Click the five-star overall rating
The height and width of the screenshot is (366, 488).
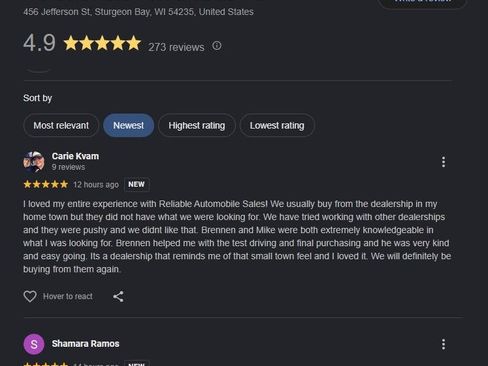[102, 43]
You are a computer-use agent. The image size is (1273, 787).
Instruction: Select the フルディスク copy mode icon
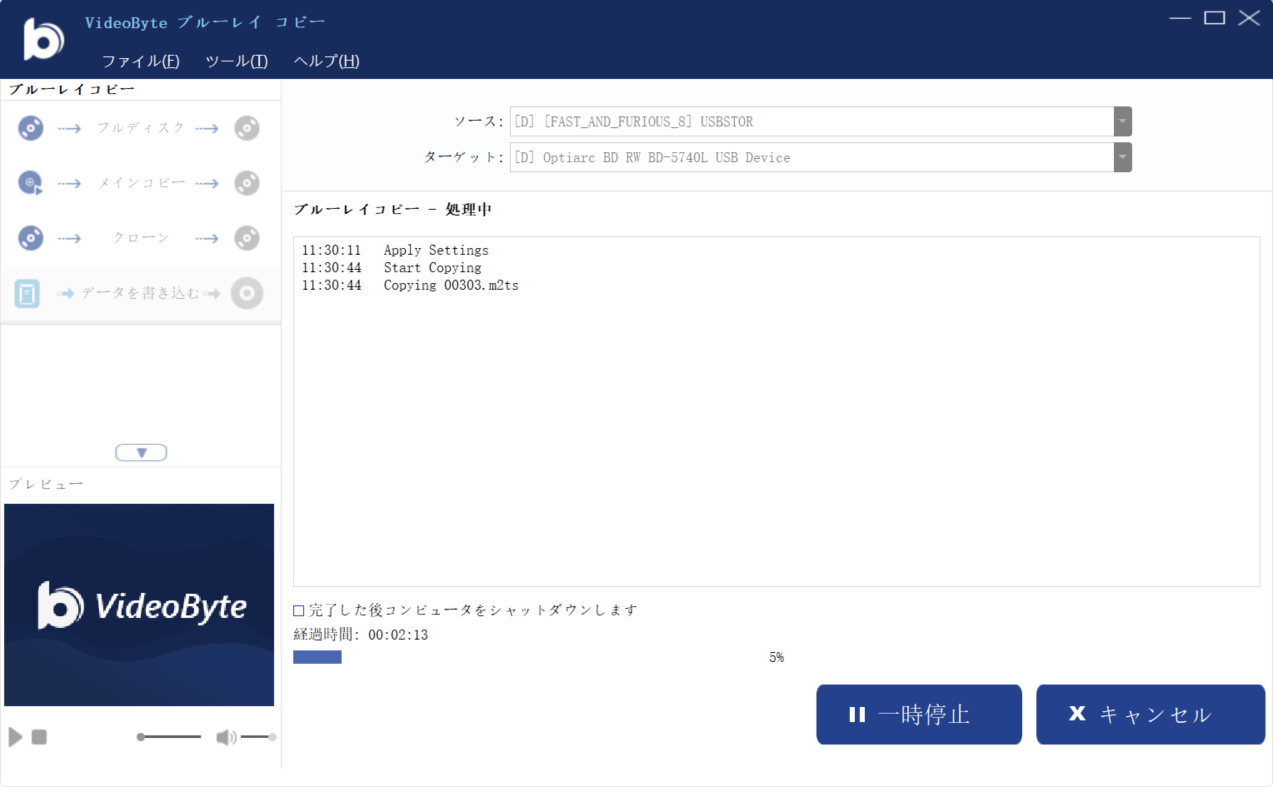[x=30, y=128]
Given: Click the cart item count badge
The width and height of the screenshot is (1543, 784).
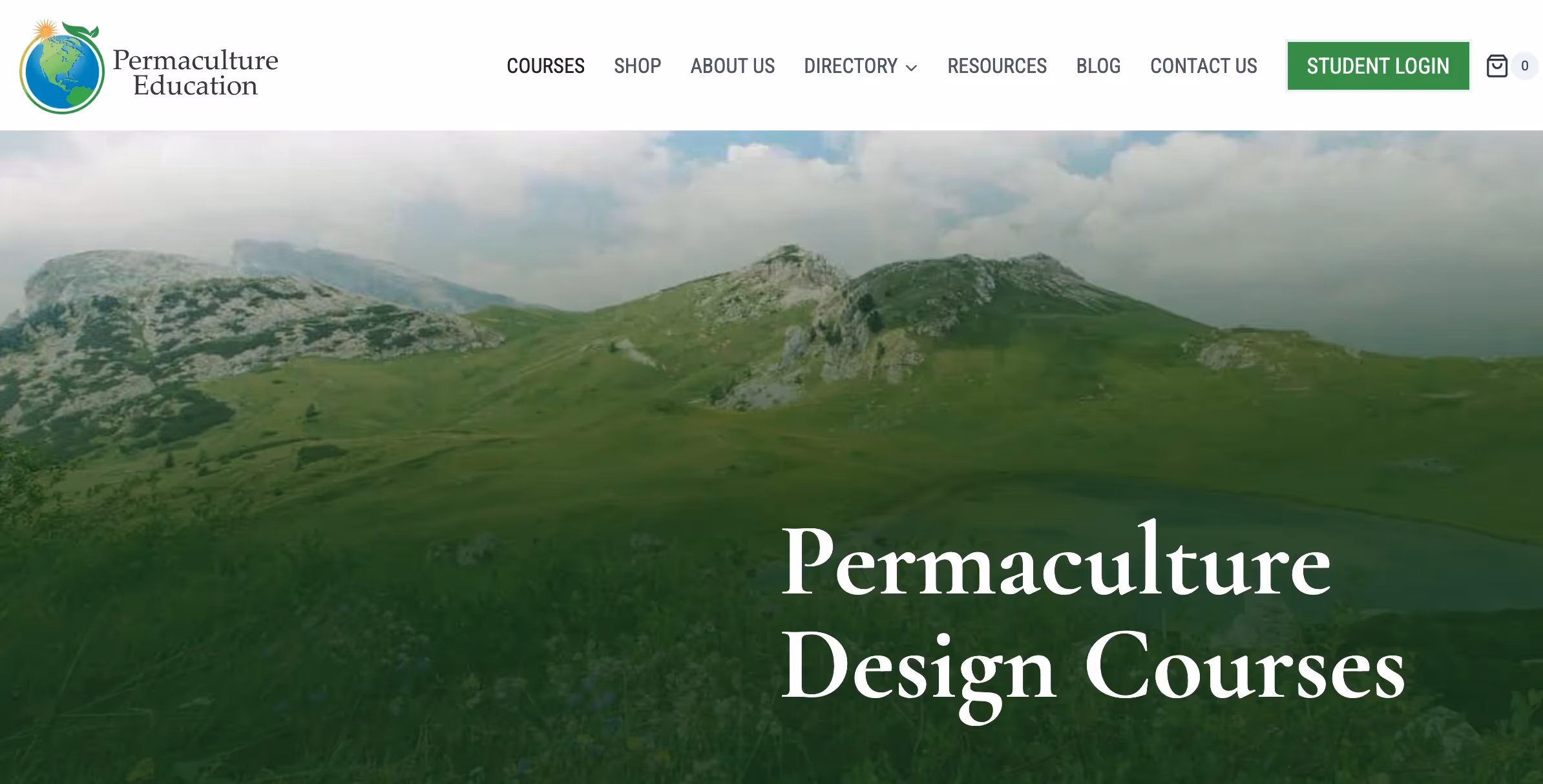Looking at the screenshot, I should 1525,66.
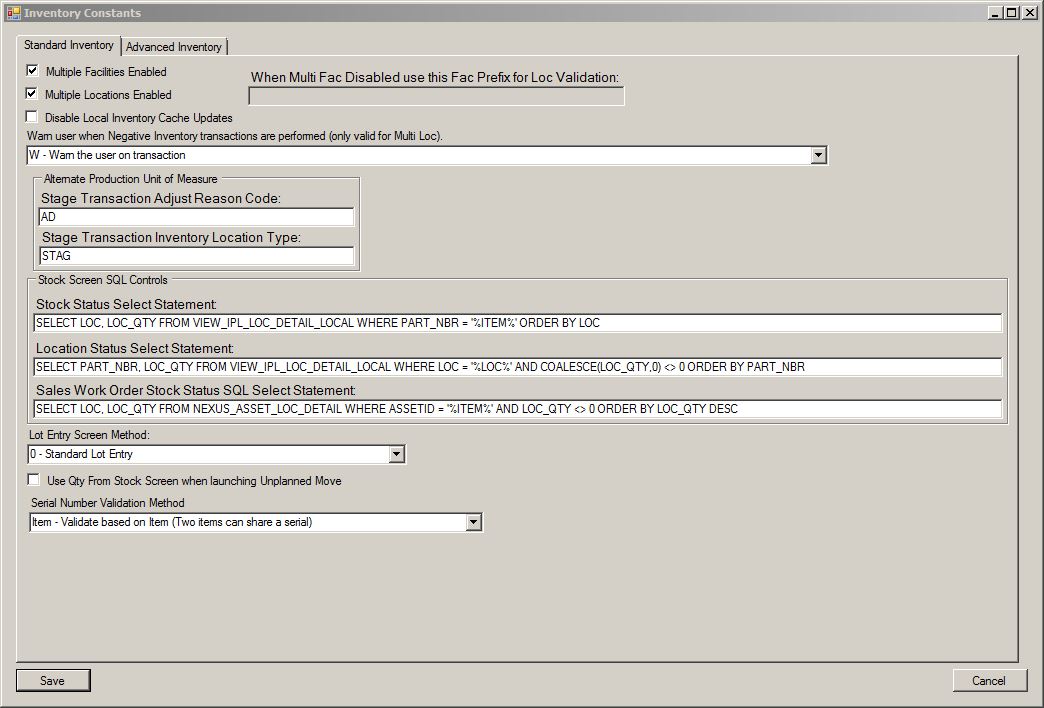Maximize the Inventory Constants window
The height and width of the screenshot is (708, 1044).
1011,13
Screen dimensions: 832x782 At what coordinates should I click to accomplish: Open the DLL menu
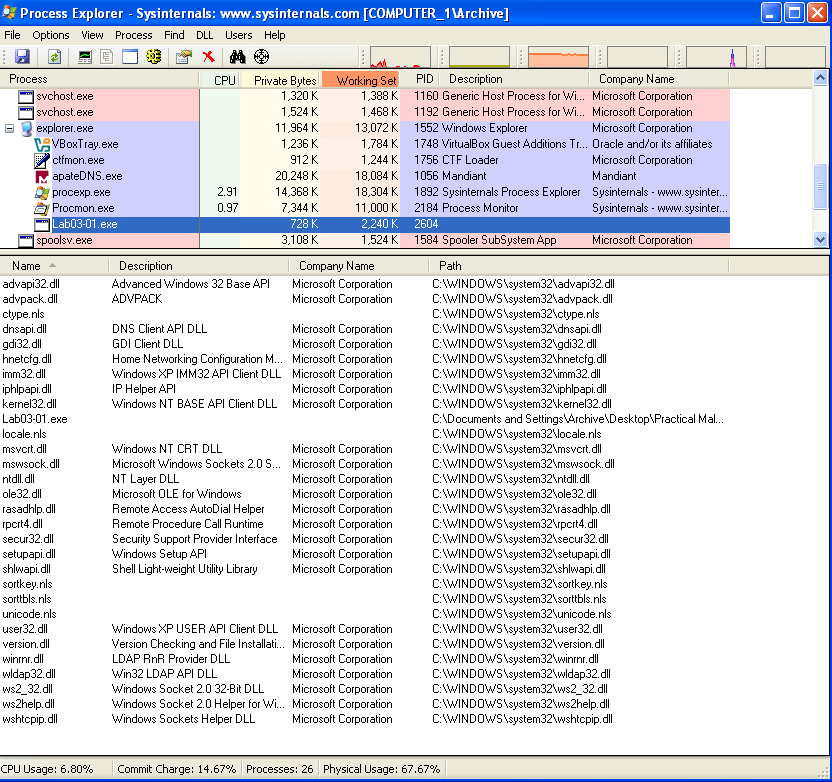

= = = =

### WHAT YOU ARE ASKED TO DO
Print only the lines from the one with "The width and" through the last line of the data above, exactly and with both ends, and please omit any pictures.

### THE ANSWER
The width and height of the screenshot is (1543, 784).
Looking at the screenshot, I should 1525,66.
Maximize the Inventory Constants window
The height and width of the screenshot is (708, 1044).
1011,13
Screen dimensions: 832x782 At what coordinates should I click to accomplish: Open the DLL menu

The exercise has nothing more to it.